* SUPPLIED PASSAGE *
Because the hard-boiled detective embodies the threat of judgment and execution as well as exposure, the pressure against his investigation is invariably more violent than in the classical story. Philip Marlowe, Sam Spade, Mike Hammer, and the rest are threatened by physical violence to a degree unknown to the classical detective whose activities are largely confined to the examination of clues, the taking of testimony, and the reconstruction of the crime. The hardboiled detective faces assault, capture, drugging, blackjacking, and /202/ attempted assassination as a regular feature of his investigations. Moreover, he is frequently threatened with loss of his license or tempted with bribes of various kinds to halt his investigations, for the criminal is commonly a person of considerable political and social influence. Inevitably there comes a point in the hard-boiled detective's investigation when he can lament with Philip Marlowe: "I get it from the law, I get it from the hoodlum element, I get it from the carriage trade. The words change, but the meaning is the same. Lay off."

These two differences of emphasis—the detective becoming judge as well as investigator, and the intimidation and temptation of the detective—shape the pattern of action in the hard-boiled story into a formula different in many respects from its classical counterpart. Like the classical story, we usually begin with the introduction of the detective, but instead of the charming bachelor apartment of Holmes and Watson, or the elegant establishment of Lord Peter Wimsey, the hard-boiled detective belongs to the dusty and sordid atmosphere of an office located in a broken-down building on the margin of the city's business district. Sometimes the story begins in this office but, more often, the detective is already in motion to the scene of the crime, on his way to visit a client, or, like Philip Marlowe in the opening to Farewell, My Lovely, simply sucked violently in:


The doors swung back outwards and almost settled to a stop. Before they had entirely stopped moving they opened again, violently, outwards. Something sailed across the sidewalk and landed in the gutter between two parked cars.... A hand I could have sat in came out of the dimness and took hold of my shoulder and squashed it to a pulp. Then the hand moved me through the doors and casually lifted me up a step.... The big man stared at me solemnly and went on wrecking my shoulder with his hand.

Sometimes instead of plunging the hero immediately into violence, the story opens in a context of decadent wealth. The Big Sleep begins with Marlowe visiting rich old General Sternwood in a hothouse atmosphere redolent of corruption and death:


The air was thick, wet, steamy and larded with the cloying smell of tropical orchids in bloom. The glass walls and roof were heavily /203/ misted and big drops of moisture splashed down on the plants. The light had an unreal greenish color, like light filtered through an aquarium tank. The plants filled the place, a forest of them, with nasty meaty leaves and stalks like the newly washed fingers of dead men.

* SUPPLIED DATA *
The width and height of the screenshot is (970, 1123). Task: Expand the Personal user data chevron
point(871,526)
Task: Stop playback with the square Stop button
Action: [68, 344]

* REQUIRED WORK *
Please answer from the passage on hard-boiled detective fiction: where is the hard-boiled detective's office located?

* RESPONSE BELOW *
In a broken-down building on the margin of the city's business district.